- **RECORDS FOR PROCESSING**

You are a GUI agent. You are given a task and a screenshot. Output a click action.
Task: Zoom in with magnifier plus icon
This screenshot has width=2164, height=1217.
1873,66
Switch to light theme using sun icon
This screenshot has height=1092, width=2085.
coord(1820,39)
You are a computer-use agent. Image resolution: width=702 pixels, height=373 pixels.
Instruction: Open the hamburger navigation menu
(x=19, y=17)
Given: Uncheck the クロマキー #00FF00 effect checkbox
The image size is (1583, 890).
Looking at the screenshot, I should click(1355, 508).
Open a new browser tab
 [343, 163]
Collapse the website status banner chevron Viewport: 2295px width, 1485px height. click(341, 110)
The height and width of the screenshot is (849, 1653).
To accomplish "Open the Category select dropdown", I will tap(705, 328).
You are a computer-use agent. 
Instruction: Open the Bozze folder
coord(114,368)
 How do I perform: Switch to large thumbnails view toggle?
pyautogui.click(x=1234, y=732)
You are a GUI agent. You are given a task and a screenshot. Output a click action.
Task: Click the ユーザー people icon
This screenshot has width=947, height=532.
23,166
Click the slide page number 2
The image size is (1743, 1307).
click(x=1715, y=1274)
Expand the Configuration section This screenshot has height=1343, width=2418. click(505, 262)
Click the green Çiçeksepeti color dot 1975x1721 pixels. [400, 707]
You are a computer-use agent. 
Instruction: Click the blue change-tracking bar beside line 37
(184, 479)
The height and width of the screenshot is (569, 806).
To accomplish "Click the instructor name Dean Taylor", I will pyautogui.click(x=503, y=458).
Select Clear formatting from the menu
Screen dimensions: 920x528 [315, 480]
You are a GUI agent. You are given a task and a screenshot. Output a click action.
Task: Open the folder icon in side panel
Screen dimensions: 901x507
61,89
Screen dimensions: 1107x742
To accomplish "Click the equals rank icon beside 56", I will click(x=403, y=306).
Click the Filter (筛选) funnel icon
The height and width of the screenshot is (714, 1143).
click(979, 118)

- **PROBLEM DETAILS**
Lines of the material that hold the word "pixels" should be counted, and the number alone given.

- **RESPONSE TO THE TASK**
2